Ann Kennedy Smith 

Endell Street by Wendy Moore review – the suffragette surgeons

A fascinating, carefully researched study of life partners who became pioneering army hospital doctors in the first world war
  
  

The chief surgeon at the hospital, Louisa Garrett Anderson, with her dogs Garrett and William.
The chief surgeon at the hospital, Louisa Garrett Anderson, with her dogs Garrett and William. Photograph: Courtesy of the Anderson family

In 1920, as part of an exhibition on women’s war work, the Imperial War Museum planned to display a sketch of a busy operating theatre at Endell Street Military Hospital in London. The hospital’s commanding officers, Flora Murray and Louisa Garrett Anderson, were furious, convinced that the depiction of a discarded splint and other clutter would damage the future professional reputation of women in medicine. “We would rather have no record of our work than a false record,” they raged.

One hundred years on, this compelling book at last gives Endell Street its due. It’s the story of the remarkable wartime contribution of two medical women who, as active suffragettes, had previously been enemies of the state. Life partners Murray and Anderson were qualified doctors who met while waging a women’s war against the British government. Anderson refused to pay tax and spent four weeks at Holloway prison after smashing a window in a smart part of London in 1912. Murray risked her medical career by speaking out against the force-feeding of suffragette prisoners.

The outbreak of war in August 1914 gave them the opportunity to take a different sort of radical action. Together they organised the Women’s Hospital Corps and set up a hospital in a luxury Paris hotel. There, amid the chandeliers and marble, they operated on wounds caused by shell fire, used primitive x-rays to locate bullets and shrapnel, and treated gas gangrene and trench foot. The taboo on female doctors treating men vanished overnight. Reports of the women’s success reached the War Office, and in early 1915 Murray and Anderson were invited to establish a large new military hospital in central London.

Endell Street was the only British army hospital to be staffed and run entirely by women for the duration of the war. Their combat years gave Murray and Anderson the toughness and organisational skills required to turn a crumbling former workhouse in Covent Garden into a 573-bed hospital, find an all-female team of doctors, trained nurses and orderlies, and run things with suffrage-minded efficiency. “Deeds Not Words” was Endell Street’s motto, and all the wards were given names of female saints rather than military-style numbers, apart from the “Johnnie Walker ward” in the basement, where drunks were put to sober up.

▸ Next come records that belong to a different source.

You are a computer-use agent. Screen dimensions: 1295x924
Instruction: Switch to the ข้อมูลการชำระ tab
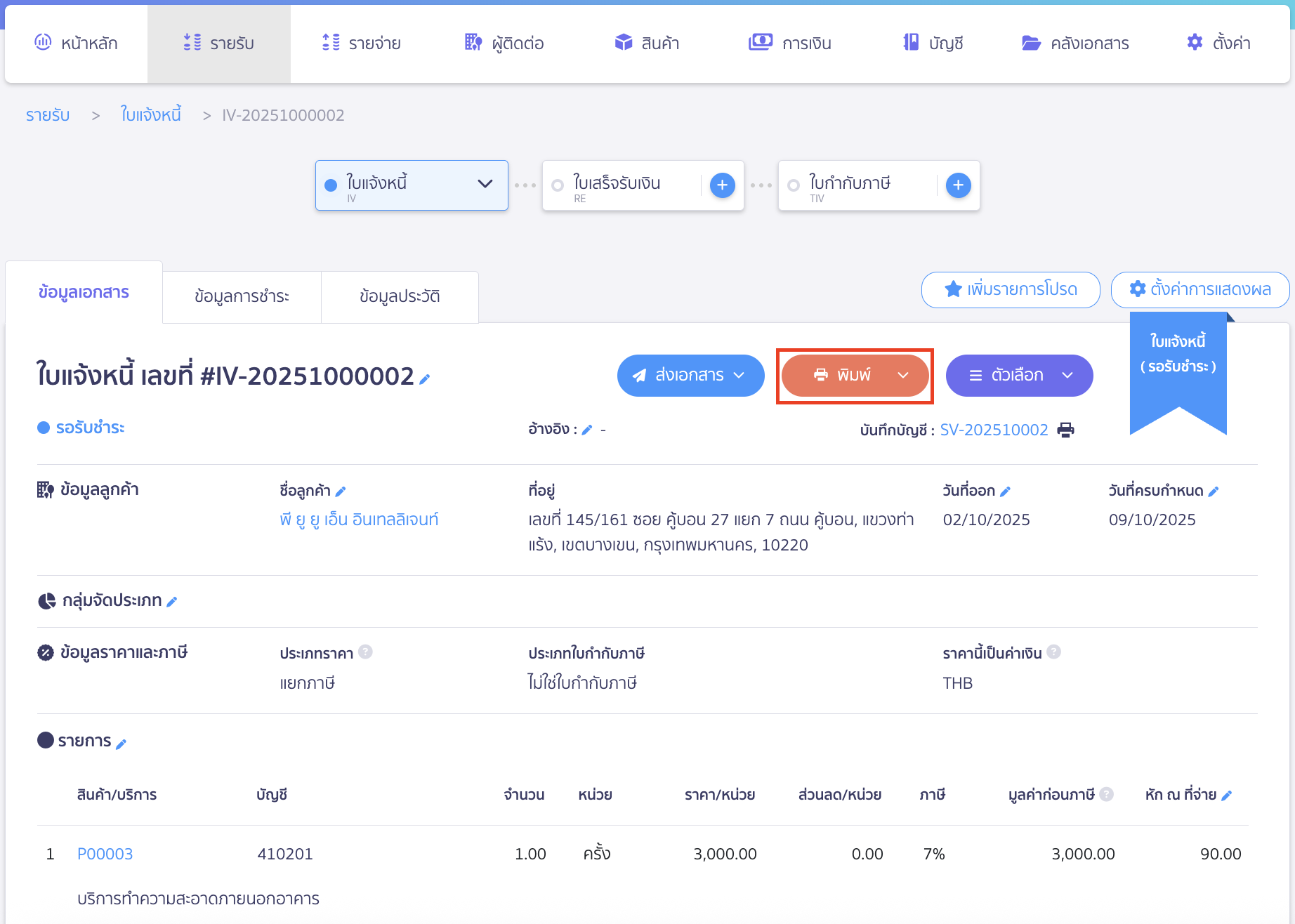pyautogui.click(x=242, y=297)
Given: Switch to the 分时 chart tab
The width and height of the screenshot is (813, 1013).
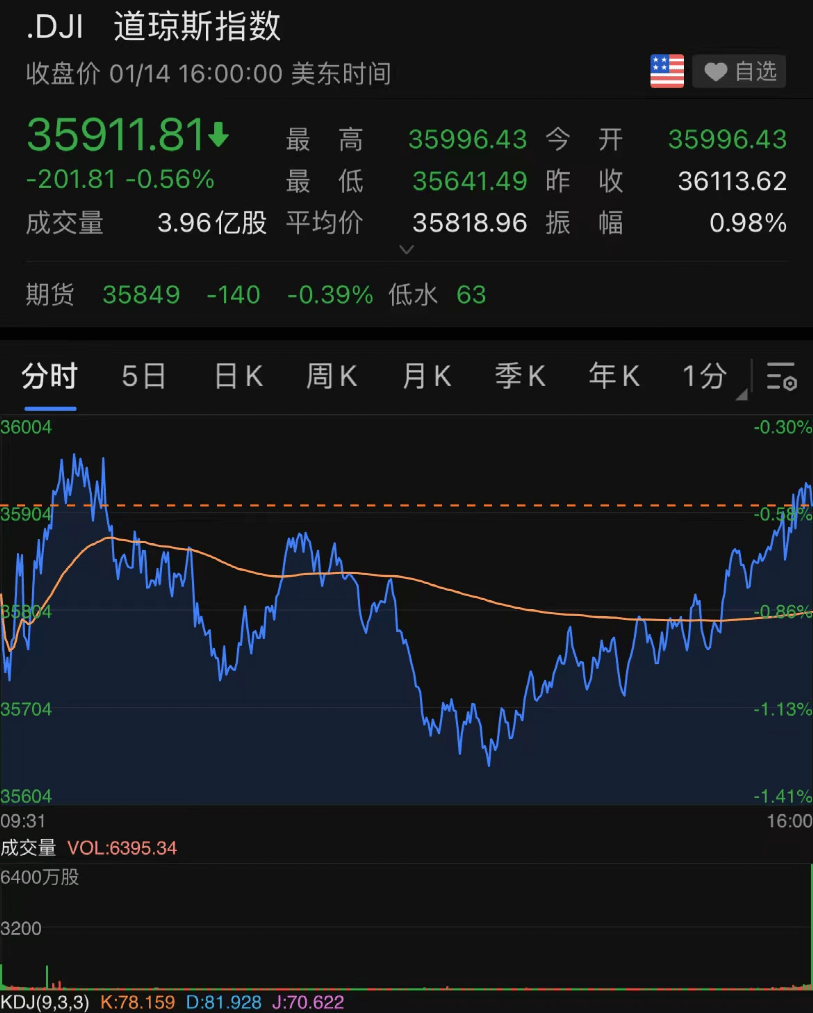Looking at the screenshot, I should tap(50, 377).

Endell Street was unlike any other military hospital. Its wards were decorated with colourful quilts and fresh flowers, as part of the psychological techniques promoted by Anderson to heal men often “more wounded in their minds than in their bodies”. There was a library of more than 5,000 books and a rolling programme of outings and entertainments. Convalescing soldiers were taught needlework, and curious visitors saw “burly butchers and miners working at their stitching frames with all the dexterity of Jane Austen characters”. Murray welcomed press publicity as a way of promoting the hospital’s feminist agenda, but was adamant that Endell Street should not be downplayed as “women’s work”, with all its unprofessional implications, in the planned national war museum. “Hands off our Hospital in the Women’s Section!” she stated.

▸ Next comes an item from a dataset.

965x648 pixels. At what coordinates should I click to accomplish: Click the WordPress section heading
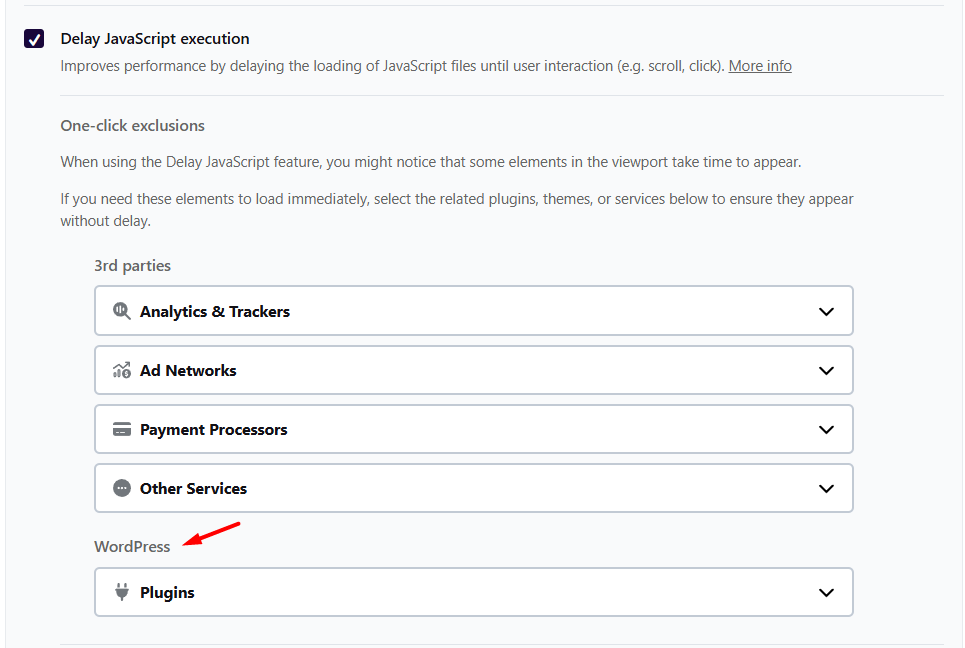132,546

Throughout the war Endell Street admitted between 400 and 800 cases a month, and treated more than 24,000 patients. Wendy Moore vividly depicts the convoys of seriously wounded soldiers arriving straight from the battlefields in France in the hospital’s courtyard in the middle of the night, most requiring immediate surgery. Chief surgeon Anderson and her team pioneered successful treatments including an antiseptic ointment to heal septic wounds and prevent amputations. Moore is superb at describing the medical advances that resulted in seven research papers by Endell Street doctors being published in The Lancet, among the first ever by women.

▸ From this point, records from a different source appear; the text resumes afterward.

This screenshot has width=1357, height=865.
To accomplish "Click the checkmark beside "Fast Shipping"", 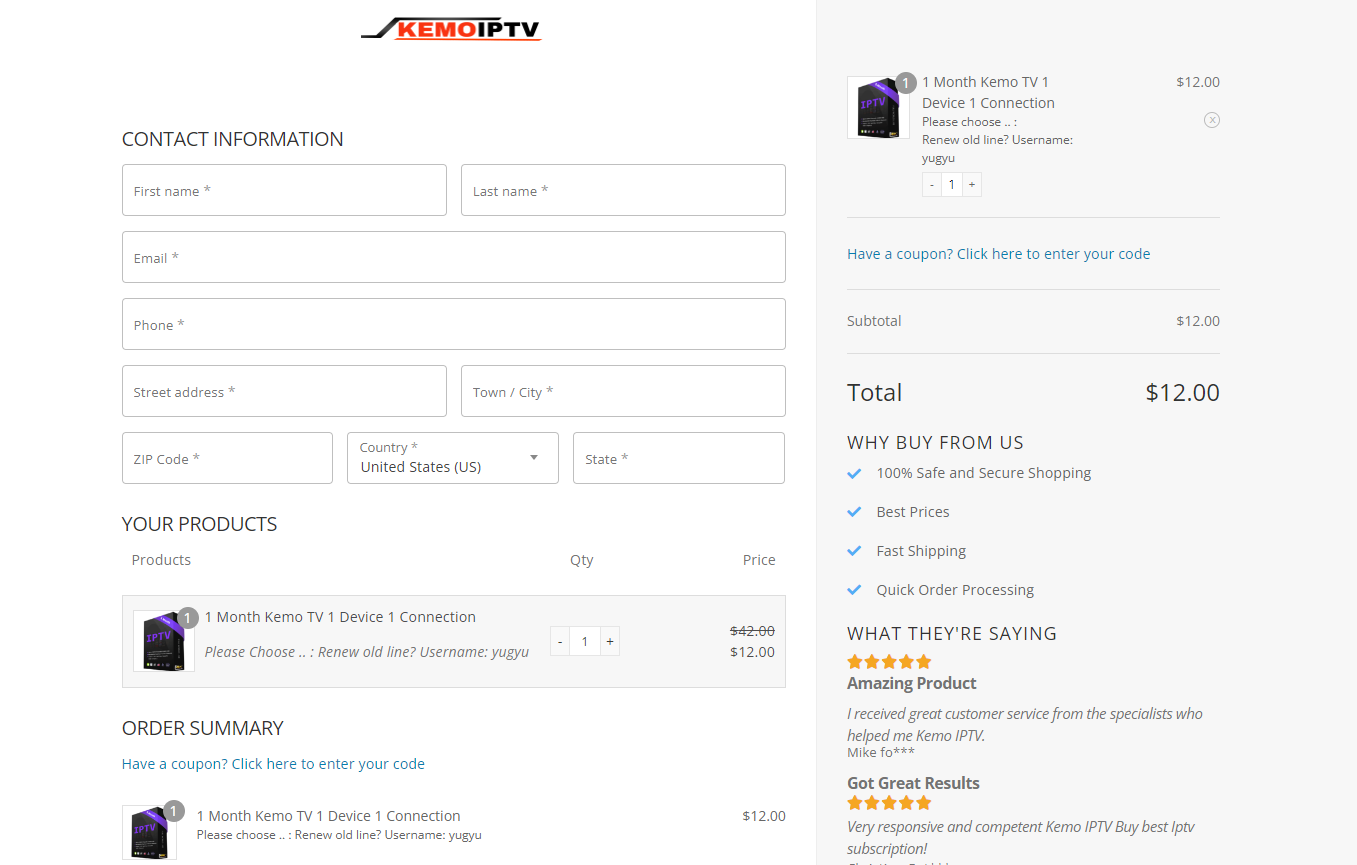I will (x=855, y=551).
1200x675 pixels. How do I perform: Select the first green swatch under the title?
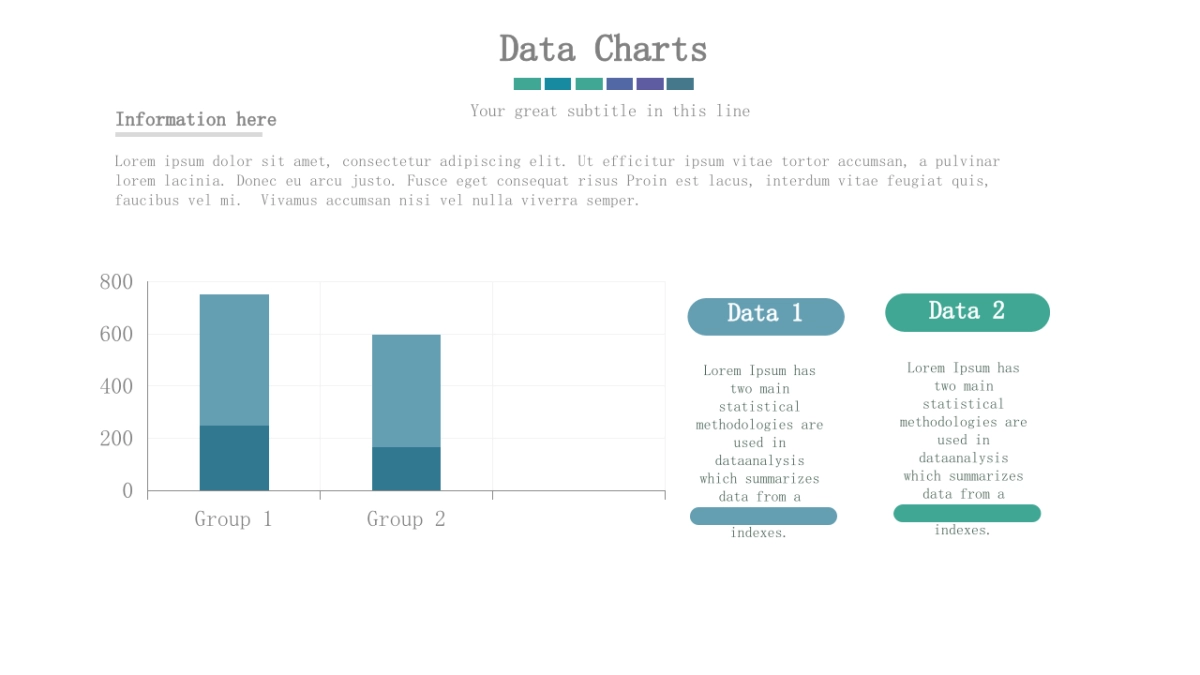pyautogui.click(x=527, y=84)
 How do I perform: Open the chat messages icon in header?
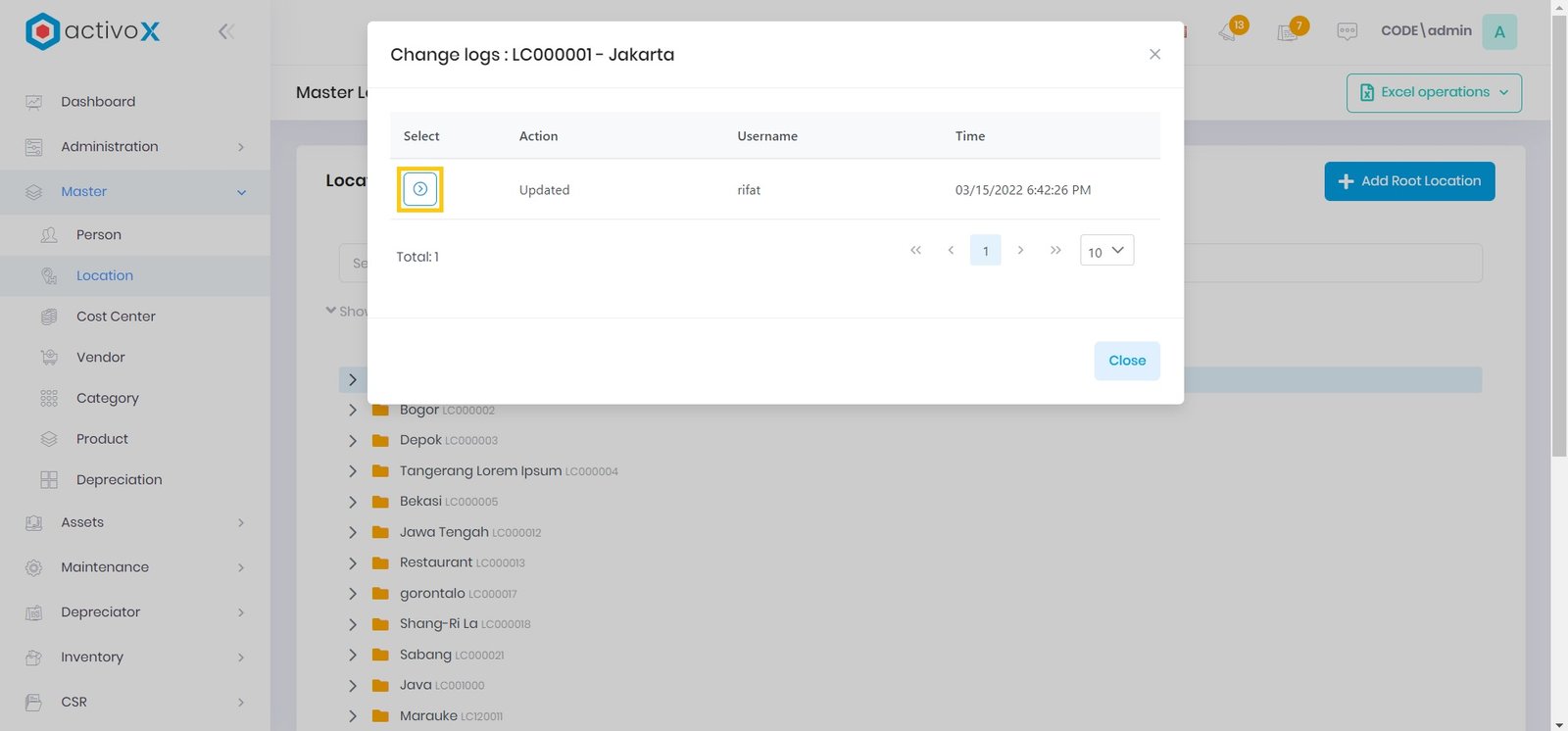[1347, 31]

With the end of the war in sight, however, there was a cruel twist that has a chilling relevance today. In June 1918 a young Endell Street doctor noted “a most peculiar new disease” spreading through patients and staff, and wondered if it would alter the “fate of nations”. She was right. The hospital team that had saved thousands from death and permanent disability during the war was helpless in the fight against the waves of Spanish flu that killed many of its younger staff.

After the hospital closed in 1919, the UK’s medical schools went back to barring female students, and female doctors were sidelined once again into low-paid, low-status jobs. Winston Churchill, the new secretary of state for war, refused to give female army doctors equal military rank, “nor will their services be required beyond the present emergency”.

At the Imperial War Museum the offending sketch disappeared (suffragette direct action, perhaps?), and a respectful oil painting of Endell Street surgeons at work now hangs in the museum’s only room dedicated to women’s war work. It’s a fine picture, but Murray and Anderson never wanted women in medicine to be put in a corner.

• Endell Street: The Trailblazing Women Who Ran World War One’s Most Remarkable Military Hospital by Wendy Moore is published by Atlantic (RRP £17.99).